I'm new to Cassandra and am trying to create a schema for storing and querying a time series of mixed / heterogeneous data. I have questions on how to model the timestamps and the mixed data.
My problem can be abstracted like this:
- I have on the order of 100 million deployed sensor pods.
- Each pod contains a different mix of sensors, where each sensor generates either
double
orstring
readings. - On each day, a pod generates a list of its sensor readings (e.g. sensor1, sensor2, sensor5).
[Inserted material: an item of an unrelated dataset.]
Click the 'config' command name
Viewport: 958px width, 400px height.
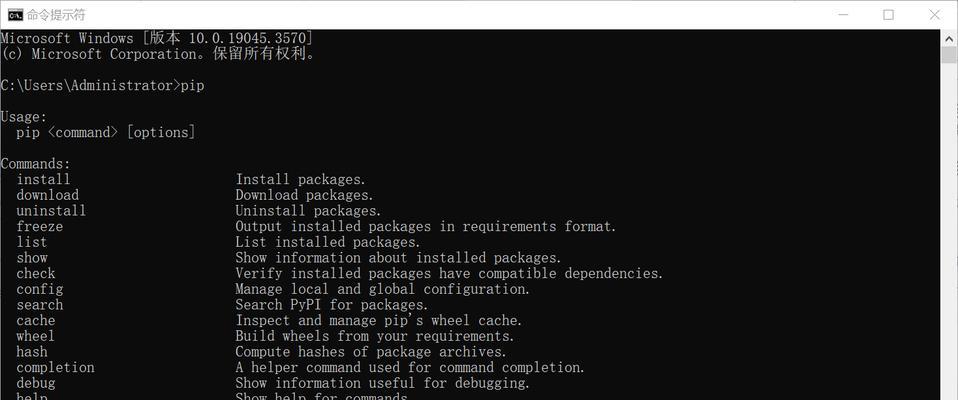click(x=40, y=289)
For each sensor pod, I would like to store its sensors' readings for one day. So I am planning to store data like this:
- podID : Unique ID for the pod
- dt: represents one entire day, such as July 10, 2018
- num_data: map that stores numeric sensor readings, e.g. { "sensor1" : -123, "sensor3" : 123 }
- str_data: map that stores string sensor readings, e.g. { "sensor2" : "foo", "sensor5" : "bar"}
QUESTION 1: What's the best way to store the date? I searched online and found multiple ways.
The first way is use a timestamp as the clustering key:
CREATE TABLE time_series (
podID text,
dt timestamp,
num_data map<text, double>,
str_data map<text, double>,
PRIMARY KEY (podID, dt)
);
The second way I've found is to store the date as individual integers for year, month, and day.
CREATE TABLE time_series (
podID text,
year int,
month int,
day int,
num_data map<text, double>,
str_data map<text, double>,
PRIMARY KEY (podID, (year, month, day))
);
A third way puts a part of the timestamp into the partition key.
PRIMARY KEY ((podID, month), dt))
How do I choose which way to go?
QUESTION 2: Is my use of map<>
data structures the best way to store mixed / varying / heterogeneous types of data?